The idea is to create a simple table containing 100000 rows. Note that it is possible to turn autovacuum off for specific tables. Usually, this is not a good idea for most applications. However, there is a corner case, where autovacuum_enabled = off makes sense. Just consider a table whose life cycle is very short. It doesn't make sense to clean out tuples if the developer already knows that the entire table will be dropped within seconds. In data warehousing, this can be the case if you use tables as staging areas. VACUUM is turned off in this example to ensure that nothing happens in the background. Everything you see is triggered by me and not by some process.

First of all, consider checking the size of the table by using the following command:

test=# SELECT pg_size_pretty(pg_relation_size('t_test')); 
pg_size_pretty
----------------
 3544 kB
(1 row)

The pg_relation_size command returns the size of a table in bytes. The pg_size_pretty command will take this number and turn it into something human-readable.

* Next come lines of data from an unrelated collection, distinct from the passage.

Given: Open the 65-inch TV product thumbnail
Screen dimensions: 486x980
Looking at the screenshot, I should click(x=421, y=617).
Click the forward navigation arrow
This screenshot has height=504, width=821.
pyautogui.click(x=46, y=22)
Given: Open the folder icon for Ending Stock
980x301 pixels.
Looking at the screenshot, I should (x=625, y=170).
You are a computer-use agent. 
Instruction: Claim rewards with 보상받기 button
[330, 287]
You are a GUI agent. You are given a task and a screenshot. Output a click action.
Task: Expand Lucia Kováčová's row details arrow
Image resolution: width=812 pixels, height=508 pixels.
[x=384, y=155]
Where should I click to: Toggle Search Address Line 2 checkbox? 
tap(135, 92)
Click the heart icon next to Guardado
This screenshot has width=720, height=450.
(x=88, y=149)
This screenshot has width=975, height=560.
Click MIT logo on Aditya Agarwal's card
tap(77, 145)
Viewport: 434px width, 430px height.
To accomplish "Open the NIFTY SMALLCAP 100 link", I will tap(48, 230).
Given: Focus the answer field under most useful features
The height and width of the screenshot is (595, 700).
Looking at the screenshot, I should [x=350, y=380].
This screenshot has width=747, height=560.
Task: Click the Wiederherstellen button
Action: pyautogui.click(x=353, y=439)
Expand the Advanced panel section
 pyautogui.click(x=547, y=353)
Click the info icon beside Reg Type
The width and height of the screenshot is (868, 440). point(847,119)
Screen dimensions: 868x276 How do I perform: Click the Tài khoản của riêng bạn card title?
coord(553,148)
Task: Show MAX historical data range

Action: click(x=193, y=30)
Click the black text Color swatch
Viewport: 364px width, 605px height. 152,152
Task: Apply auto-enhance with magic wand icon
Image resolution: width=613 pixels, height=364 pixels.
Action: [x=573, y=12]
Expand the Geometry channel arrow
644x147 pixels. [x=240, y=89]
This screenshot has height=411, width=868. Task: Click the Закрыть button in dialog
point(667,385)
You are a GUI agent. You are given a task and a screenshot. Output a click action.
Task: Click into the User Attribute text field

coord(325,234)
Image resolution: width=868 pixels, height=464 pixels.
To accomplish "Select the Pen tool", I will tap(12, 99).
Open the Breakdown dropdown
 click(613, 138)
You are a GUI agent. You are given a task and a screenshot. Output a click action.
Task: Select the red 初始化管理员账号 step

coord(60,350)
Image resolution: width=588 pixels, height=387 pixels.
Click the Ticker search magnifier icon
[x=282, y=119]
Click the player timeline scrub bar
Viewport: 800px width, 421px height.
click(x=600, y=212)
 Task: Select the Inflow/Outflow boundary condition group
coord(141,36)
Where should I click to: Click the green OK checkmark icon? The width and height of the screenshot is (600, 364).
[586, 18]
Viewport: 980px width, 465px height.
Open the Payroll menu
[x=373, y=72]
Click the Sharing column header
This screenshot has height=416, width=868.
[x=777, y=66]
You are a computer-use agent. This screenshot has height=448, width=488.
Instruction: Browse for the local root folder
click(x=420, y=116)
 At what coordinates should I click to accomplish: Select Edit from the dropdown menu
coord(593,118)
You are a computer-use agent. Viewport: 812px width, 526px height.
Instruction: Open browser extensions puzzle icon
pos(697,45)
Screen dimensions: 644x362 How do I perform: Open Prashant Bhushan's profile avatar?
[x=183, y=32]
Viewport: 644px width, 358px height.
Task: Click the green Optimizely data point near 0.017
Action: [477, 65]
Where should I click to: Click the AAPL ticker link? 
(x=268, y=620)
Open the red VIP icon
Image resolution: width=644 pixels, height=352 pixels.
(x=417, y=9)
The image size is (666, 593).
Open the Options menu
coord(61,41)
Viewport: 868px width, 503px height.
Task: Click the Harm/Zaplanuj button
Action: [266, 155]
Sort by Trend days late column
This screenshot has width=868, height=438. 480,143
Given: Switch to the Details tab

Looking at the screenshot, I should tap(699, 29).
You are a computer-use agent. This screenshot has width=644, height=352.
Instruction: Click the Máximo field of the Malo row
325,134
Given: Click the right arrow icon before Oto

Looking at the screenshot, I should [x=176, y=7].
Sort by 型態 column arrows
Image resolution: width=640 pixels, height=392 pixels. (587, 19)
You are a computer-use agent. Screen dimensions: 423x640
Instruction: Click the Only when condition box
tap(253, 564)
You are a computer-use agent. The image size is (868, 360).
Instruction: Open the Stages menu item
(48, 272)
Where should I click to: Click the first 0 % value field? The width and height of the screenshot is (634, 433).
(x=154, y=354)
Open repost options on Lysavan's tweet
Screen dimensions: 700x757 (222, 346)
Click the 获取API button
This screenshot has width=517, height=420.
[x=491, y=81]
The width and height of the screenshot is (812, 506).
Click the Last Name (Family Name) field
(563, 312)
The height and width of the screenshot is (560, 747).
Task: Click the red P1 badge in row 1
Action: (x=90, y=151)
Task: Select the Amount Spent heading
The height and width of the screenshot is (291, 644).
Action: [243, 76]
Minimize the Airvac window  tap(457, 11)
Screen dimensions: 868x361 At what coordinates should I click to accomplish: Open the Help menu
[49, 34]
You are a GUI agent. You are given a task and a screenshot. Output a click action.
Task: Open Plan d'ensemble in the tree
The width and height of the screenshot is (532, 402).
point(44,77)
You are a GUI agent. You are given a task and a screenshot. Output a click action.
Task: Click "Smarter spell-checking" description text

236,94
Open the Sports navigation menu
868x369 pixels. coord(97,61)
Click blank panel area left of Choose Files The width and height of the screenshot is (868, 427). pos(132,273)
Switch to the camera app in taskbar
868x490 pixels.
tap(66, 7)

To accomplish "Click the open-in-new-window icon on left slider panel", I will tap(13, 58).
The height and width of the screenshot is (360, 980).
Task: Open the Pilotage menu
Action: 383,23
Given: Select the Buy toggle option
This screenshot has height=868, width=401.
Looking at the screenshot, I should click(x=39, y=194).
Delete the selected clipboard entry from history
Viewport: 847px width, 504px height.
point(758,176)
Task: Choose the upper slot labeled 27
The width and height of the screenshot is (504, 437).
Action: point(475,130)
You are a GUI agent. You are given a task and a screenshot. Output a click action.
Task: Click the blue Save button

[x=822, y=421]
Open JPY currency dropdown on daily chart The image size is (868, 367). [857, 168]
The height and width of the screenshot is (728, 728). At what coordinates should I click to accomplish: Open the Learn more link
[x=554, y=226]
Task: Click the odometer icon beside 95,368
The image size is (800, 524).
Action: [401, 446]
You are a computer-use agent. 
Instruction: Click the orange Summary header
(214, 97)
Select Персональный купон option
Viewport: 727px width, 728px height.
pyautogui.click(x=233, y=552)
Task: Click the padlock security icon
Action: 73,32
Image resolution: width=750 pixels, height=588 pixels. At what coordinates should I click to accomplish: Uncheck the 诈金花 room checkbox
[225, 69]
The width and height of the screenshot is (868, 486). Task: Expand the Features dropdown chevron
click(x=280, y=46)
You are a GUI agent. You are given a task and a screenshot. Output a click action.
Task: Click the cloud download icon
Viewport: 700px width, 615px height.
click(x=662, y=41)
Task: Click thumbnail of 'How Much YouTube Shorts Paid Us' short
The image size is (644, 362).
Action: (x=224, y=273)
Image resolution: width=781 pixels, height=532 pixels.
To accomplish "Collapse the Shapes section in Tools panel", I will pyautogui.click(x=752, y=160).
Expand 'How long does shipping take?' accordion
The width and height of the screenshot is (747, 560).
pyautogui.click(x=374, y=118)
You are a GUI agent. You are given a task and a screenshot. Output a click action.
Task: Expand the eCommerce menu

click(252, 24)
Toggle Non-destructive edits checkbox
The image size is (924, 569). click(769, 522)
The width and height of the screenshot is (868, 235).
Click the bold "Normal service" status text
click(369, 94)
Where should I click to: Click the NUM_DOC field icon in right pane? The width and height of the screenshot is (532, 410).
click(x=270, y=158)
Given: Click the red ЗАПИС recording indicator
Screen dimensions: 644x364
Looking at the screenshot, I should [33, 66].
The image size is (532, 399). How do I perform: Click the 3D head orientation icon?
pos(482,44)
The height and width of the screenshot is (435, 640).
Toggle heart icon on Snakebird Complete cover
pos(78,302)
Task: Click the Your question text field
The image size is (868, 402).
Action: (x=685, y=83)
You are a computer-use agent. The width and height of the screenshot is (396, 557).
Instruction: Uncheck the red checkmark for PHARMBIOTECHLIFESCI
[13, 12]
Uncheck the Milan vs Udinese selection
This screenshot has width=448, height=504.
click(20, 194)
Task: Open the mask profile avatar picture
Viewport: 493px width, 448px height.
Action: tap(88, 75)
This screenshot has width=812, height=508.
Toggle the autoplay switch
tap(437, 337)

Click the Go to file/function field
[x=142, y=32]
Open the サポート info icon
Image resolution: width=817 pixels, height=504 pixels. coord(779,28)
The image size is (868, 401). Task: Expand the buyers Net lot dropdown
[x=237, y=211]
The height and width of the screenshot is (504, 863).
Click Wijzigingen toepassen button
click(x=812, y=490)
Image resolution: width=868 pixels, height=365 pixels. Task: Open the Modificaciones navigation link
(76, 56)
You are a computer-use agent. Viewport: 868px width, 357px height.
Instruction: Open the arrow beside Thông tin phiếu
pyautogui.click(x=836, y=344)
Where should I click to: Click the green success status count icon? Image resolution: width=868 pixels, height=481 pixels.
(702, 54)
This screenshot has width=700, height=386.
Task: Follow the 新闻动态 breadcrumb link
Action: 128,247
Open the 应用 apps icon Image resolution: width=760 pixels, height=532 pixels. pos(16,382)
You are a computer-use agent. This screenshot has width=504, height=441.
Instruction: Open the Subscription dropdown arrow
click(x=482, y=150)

Then, all of the rows in the table will be updated using a simple UPDATE statement, as shown in the following code:

test=# UPDATE t_test SET id = id + 1;  
UPDATE 100000

What happens is highly important to understand PostgreSQL. The database engine has to copy all the rows. Why? First of all, we don't know whether the transaction will be successful, so the data cannot be overwritten. The second important aspect is that a concurrent transaction might still be seeing the old version of the data.

The UPDATE operation will copy rows.

Logically, the size of the table will be larger after the change has been made:

test=# SELECT pg_size_pretty(pg_relation_size('t_test'));
 pg_size_pretty 
----------------
 7080 kB
(1 row)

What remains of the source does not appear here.